-- Opening Marker --
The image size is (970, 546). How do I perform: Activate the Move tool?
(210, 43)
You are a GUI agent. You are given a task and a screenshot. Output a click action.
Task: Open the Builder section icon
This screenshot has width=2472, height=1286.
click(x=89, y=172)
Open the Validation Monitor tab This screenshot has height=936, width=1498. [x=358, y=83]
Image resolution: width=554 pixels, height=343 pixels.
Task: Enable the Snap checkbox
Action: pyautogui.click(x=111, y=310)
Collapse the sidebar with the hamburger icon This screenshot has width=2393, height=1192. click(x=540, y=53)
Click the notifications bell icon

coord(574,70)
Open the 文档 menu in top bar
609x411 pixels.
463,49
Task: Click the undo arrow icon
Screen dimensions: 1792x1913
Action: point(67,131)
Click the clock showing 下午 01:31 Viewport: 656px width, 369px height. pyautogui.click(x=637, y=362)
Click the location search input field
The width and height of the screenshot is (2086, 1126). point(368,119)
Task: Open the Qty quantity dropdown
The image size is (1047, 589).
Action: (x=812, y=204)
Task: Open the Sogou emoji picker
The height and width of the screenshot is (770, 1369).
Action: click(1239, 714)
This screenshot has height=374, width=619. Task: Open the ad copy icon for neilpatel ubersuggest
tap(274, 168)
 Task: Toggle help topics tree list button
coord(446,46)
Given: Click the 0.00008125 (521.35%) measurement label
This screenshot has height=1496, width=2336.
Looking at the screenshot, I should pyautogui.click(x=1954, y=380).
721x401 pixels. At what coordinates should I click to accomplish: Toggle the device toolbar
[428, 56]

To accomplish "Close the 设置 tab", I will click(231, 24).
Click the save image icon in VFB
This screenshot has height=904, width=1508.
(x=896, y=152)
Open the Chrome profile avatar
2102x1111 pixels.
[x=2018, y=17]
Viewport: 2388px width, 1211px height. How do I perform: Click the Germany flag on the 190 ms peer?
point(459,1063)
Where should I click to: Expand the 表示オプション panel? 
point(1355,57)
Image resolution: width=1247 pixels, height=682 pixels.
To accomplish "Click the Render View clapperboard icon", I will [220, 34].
-- Closing Marker --
_What you are asked to do:_ A verbatim copy of every entry is needed.

_Answer to this problem:_
The image size is (970, 546). How do I perform: Activate the Move tool?
(210, 43)
You are a GUI agent. You are given a task and a screenshot. Output a click action.
Task: Open the Builder section icon
This screenshot has width=2472, height=1286.
click(x=89, y=172)
Open the Validation Monitor tab This screenshot has height=936, width=1498. [x=358, y=83]
Image resolution: width=554 pixels, height=343 pixels.
Task: Enable the Snap checkbox
Action: pyautogui.click(x=111, y=310)
Collapse the sidebar with the hamburger icon This screenshot has width=2393, height=1192. click(x=540, y=53)
Click the notifications bell icon

coord(574,70)
Open the 文档 menu in top bar
609x411 pixels.
463,49
Task: Click the undo arrow icon
Screen dimensions: 1792x1913
Action: point(67,131)
Click the clock showing 下午 01:31 Viewport: 656px width, 369px height. pyautogui.click(x=637, y=362)
Click the location search input field
The width and height of the screenshot is (2086, 1126). point(368,119)
Task: Open the Qty quantity dropdown
The image size is (1047, 589).
Action: (x=812, y=204)
Task: Open the Sogou emoji picker
The height and width of the screenshot is (770, 1369).
Action: click(1239, 714)
This screenshot has height=374, width=619. Task: Open the ad copy icon for neilpatel ubersuggest
tap(274, 168)
 Task: Toggle help topics tree list button
coord(446,46)
Given: Click the 0.00008125 (521.35%) measurement label
This screenshot has height=1496, width=2336.
Looking at the screenshot, I should pyautogui.click(x=1954, y=380).
721x401 pixels. At what coordinates should I click to accomplish: Toggle the device toolbar
[428, 56]

To accomplish "Close the 设置 tab", I will click(231, 24).
Click the save image icon in VFB
This screenshot has height=904, width=1508.
(x=896, y=152)
Open the Chrome profile avatar
2102x1111 pixels.
[x=2018, y=17]
Viewport: 2388px width, 1211px height. How do I perform: Click the Germany flag on the 190 ms peer?
point(459,1063)
Where should I click to: Expand the 表示オプション panel? 
point(1355,57)
Image resolution: width=1247 pixels, height=682 pixels.
To accomplish "Click the Render View clapperboard icon", I will [220, 34].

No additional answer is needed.